David Friedman getting it wrong on Bork & Landsburg

Steve Landsburg, the enfant terrible of Demotic, Joe-the-Fox-News-watching-Plumber, Economics, posted some typically distasteful and speciously argued entries to his blog on the subject of the Stuebenville rape. David Friedman, the son of the illustrious Rose & Milton, came to Landsburg’s defence in a series of blog posts which made the astonishing claim that there was something philosophically interesting in what Landsburg had written.

Was Friedman right?

Briefly- No.
Both the Law and Moral Intuition are unambiguous in determining that the State and/or Community takes guardianship of a person who lacks competence and is duty bound to take action against any transgression of that person’s rights. It is of the essence of both Property and ‘Natural’ rights that they do not cease to exist in the absence or incapacity of the owner. If this weren’t true, deontics would be as impossible a project, for rational Public Discourse, as Witchcraft or Vodoo. This being the case, for deontics not to be empty it must minimally be the case that a deontically legitimate State and or Community has an over riding duty to punish transgression of rights otherwise unenforceable by reason of absence or incompetence of the agent concerned.

Yet, it is a fact that Friedman has argued differently.
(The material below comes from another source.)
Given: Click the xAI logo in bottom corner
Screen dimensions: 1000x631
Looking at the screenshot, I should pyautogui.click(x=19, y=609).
What were his arguments?

Turning to his first post on the topic, we find he makes the following claims

1) that there is some similarity between some argument to be found in Landsburg’s post and a principle enunciated in an essay by the Originalist legal scholar Robert Bork.

2) that the conjunction of Bork’s essay and Landsburg’s post somehow raises the bogey that the ‘libertarian principle that I have a right to engage in what Mill referred to as self-regarding actions, actions that only affect me, is either false or empty.’

3) That there is in Law or lay Moral intuition some distinction between physical and mental harm. Friedman writes ‘“knowledge that pains you” isn’t injury in the same sense as causing you to get cancer is.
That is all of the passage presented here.